The road network starts from Circumferential Road 3 in Navotas, then leads to 5th Avenue in Caloocan, Sgt. Rivera Avenue and Gregorio Araneta Avenue in Quezon City. The route is cut off from its continuation in Makati and should go all the way to Sen. Gil Puyat Avenue Extension in Pasay.
Currently, the two firms have already submitted their unsolicited proposal to the Department of Public Works and Highways (DPWH), who will study it first before NEDA evaluates it and enters a negotiation process with the government.
The joint venture will be solely funded by the cooperation between SMIC and Ayala Corporation, with the latter represented by its subsidiary Ayala Infrastructure Holdings Corporation. They said they will not ask for any subsidy from the government.
A win-win situation
“You might be wondering why two competing developers would go together and its very simple; your development is nothing without mobility. We do have people in Makati who want to go to Mall of Asia and vice-versa, and this will help,” said Ayala Infrastructure CEO Rene Almendras in a report by Rappler.

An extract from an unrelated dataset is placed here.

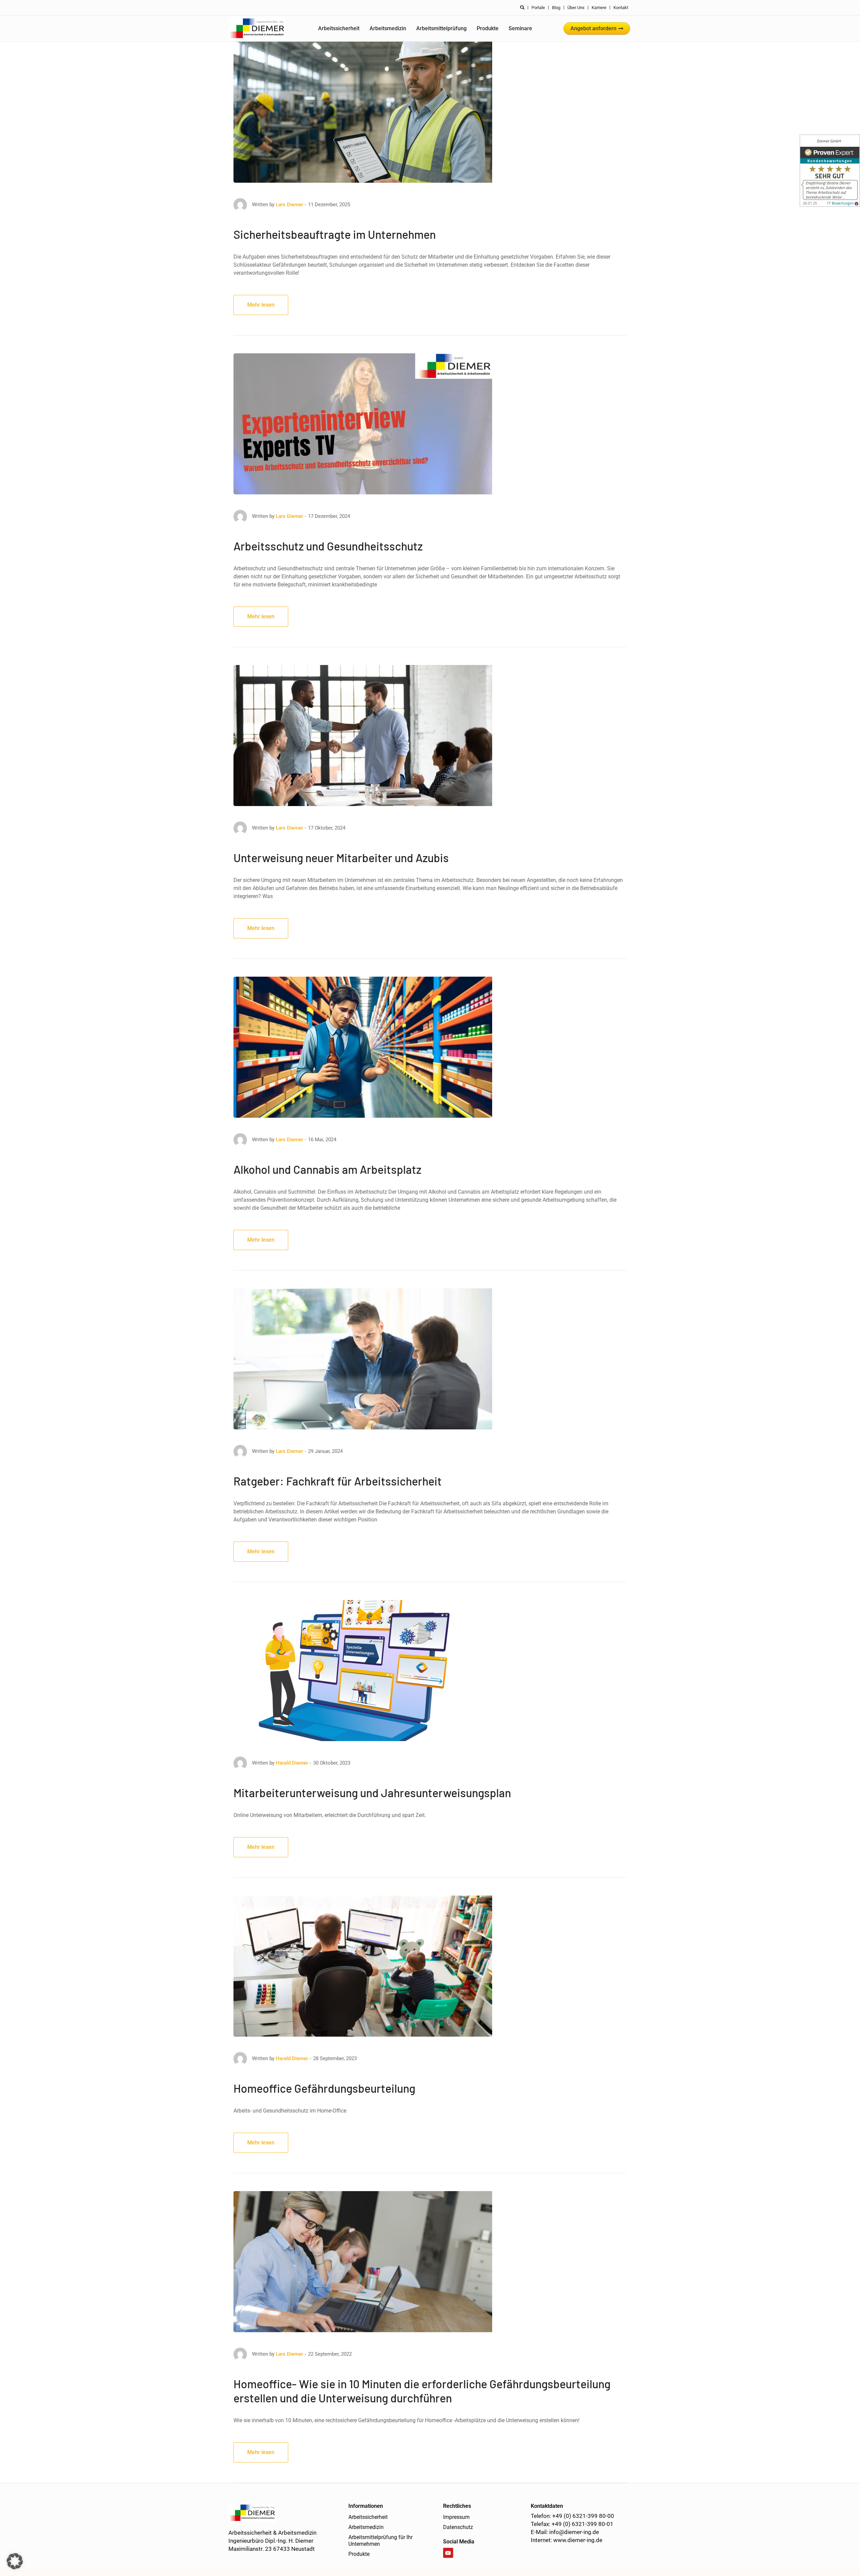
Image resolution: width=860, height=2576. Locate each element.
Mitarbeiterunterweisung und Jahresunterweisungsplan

Meanwhile, SMIC also believes the same thing, with vice president of portfolio investments Tristan Choa saying that the project will support “the core investments of SM by providing access and SM Mall of Asia is one of our big property developments.”
To make the deal more lucrative, the project proponents will not just build it without help from the government but also “repay the government for the cost of obtaining right of way in certain sections.”
With lots of potential right-of-way issues about to be encountered by C3EX, the proposal will hasten the completion of the project and avoid haggling.
SMIC and Ayala Corporation are both hoping to get the government’s green light by 2018. It would take three years to construct the expressway.